Humans being forced to take refuge in houses made of sticks is a significant violation of human rights. Many of us take our homes and the comfort they provide for granted, while people in Congo, among other nations, do not have this same luxury. I do not have to think twice about my right to call my home a safe place, and I believe every human is entitled to this. However, the people of Congo do not, due to the lack of a basic human necessity — shelter.

The people of Congo are starving and dying every day, partially due to the U.N.’s shortcomings in providing necessities such as food and adequate shelter. This is unacceptable, as the U.N. must protect and uphold its purpose as a peacekeeping organization. However, even though organizations such as the U.N. are still active, the people of Congo live under dire and inhumane circumstances.

The U.N. is not only ignoring the realities of Congo but actually worsening the country’s circumstances. MONUSCO, the U.N.’s mission in the Congo, has employed several peacekeepers. These peacekeepers are intended to “protect civilians” and “consolidate peace,” according to the U.N.; however, they have been reported several times shooting at civilians at anti-U.N. protests, according to The New Humanitarian. The U.N. is committed to fostering peace and security. Yet, they appear to be doing the opposite by inciting violence and worsening the situation in Congo.

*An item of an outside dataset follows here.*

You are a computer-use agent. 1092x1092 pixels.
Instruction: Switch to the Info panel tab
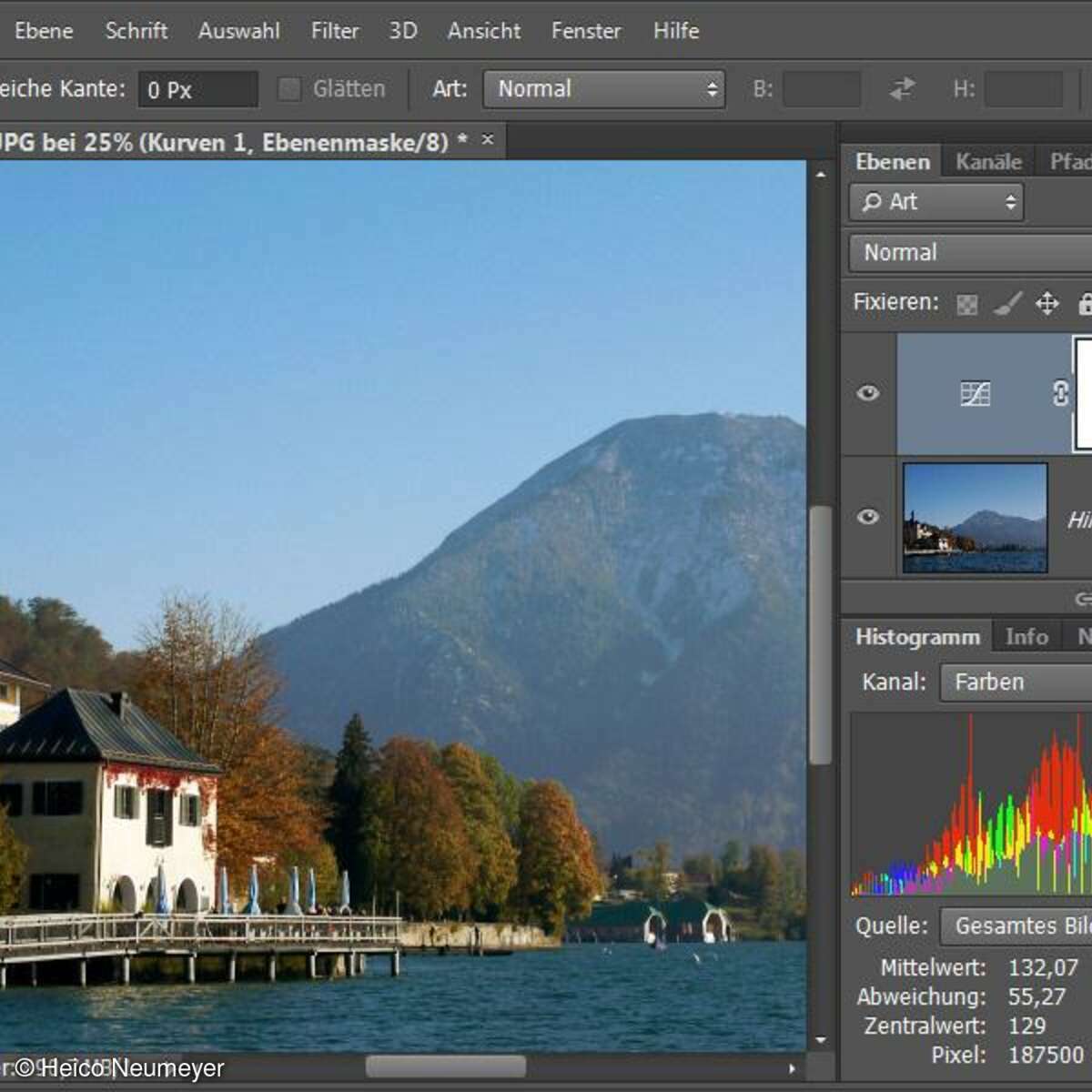click(1026, 637)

Furthermore, civilians have recently risen against the Congolese Revolutionary Army, also known as the M23, which is a rebel military group active in eastern Congo. It was formed by former members of the National Congress for the Defense of the People and is primarily composed of ethnic Tutsis advocating for political reforms and protection against ethnic violence. Many demonstrators believe MONUSCO has been inactive and has not adequately acknowledged the alleged support from Rwanda for the group, according to The New Humanitarian, highlighting the U.N.’s shortcomings in the nation.

While providing peacekeepers to the region is the bare minimum that the U.N. can accomplish, as they are there to create a safe environment for people living under violence, it is imperative that MONUSCO does its job and promotes peace and security for the population of Congo.

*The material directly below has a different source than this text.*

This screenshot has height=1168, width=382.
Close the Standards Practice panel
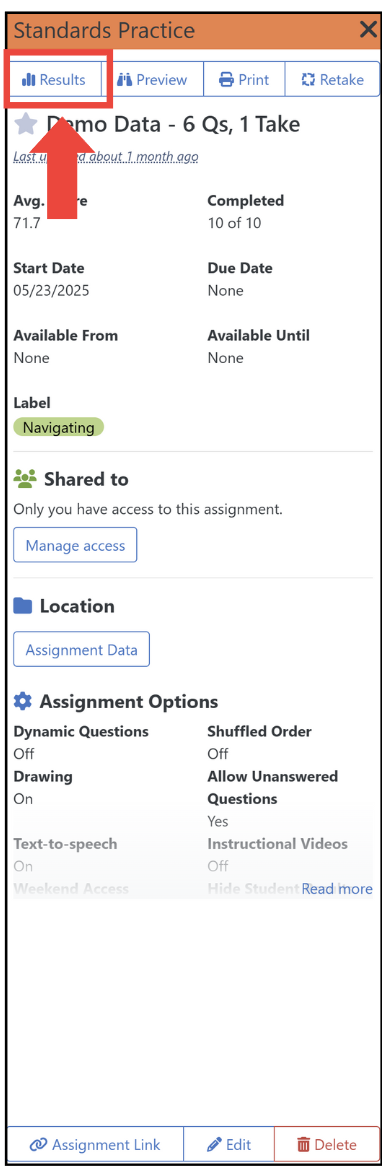[x=368, y=30]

In Sudan, bombs, raids and screams fill the air. The loud, piercing noise of bombs unwarrantedly invades the eardrums of citizens, forcing them to flee and take shelter. Citizens are forced to leave their homes and everything that was once theirs.

There is an ongoing conflict between the Sudanese Armed Forces and the Rapid Support Forces in Khartoum, Sudan. Additionally, in Darfur, a region outside of Khartoum, there have been reports of ethnic cleansing of civilians by SAF and RSF groups.

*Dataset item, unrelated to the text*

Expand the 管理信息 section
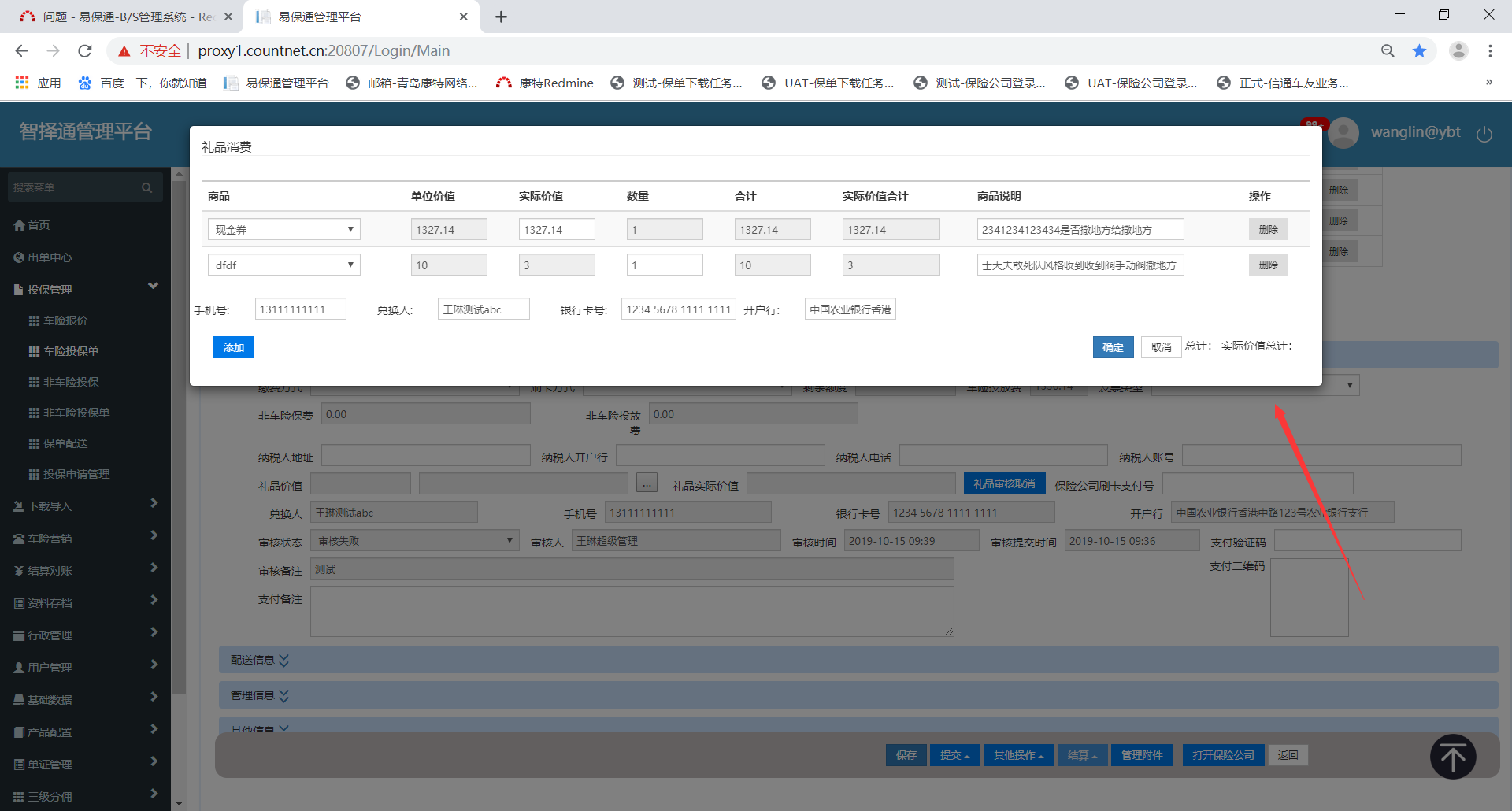 pos(260,695)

As a result, a rapid escalation of violence has affected surrounding civilians. The U.N. is currently neglecting its duty, as it should mediate this violence and hold these groups accountable for the widespread suffering they have caused.

As of 2024, over 12,000 people have been killed and 5.9 million have been internally displaced due to the conflict surrounding the SAF and RSF groups, according to the International Rescue Committee. These numbers place Sudan in the world’s most significant internal displacement crisis.

The U.N. is arguably the largest humanitarian organization in the world, requiring it to seek peace and ensure human rights are secure globally. Unfortunately, this is not occurring at present. The U.N. can provide resources such as refugee camps that could make an immeasurable difference to the suffering children and innocent civilians.

The 2023 conflict was not the beginning of Sudan’s demand for humanitarian aid. The International Rescue Committee also states that on top of everything, their healthcare system is on the brink of collapsing, and the country’s economic instability is intensifying poverty, causing many to go hungry.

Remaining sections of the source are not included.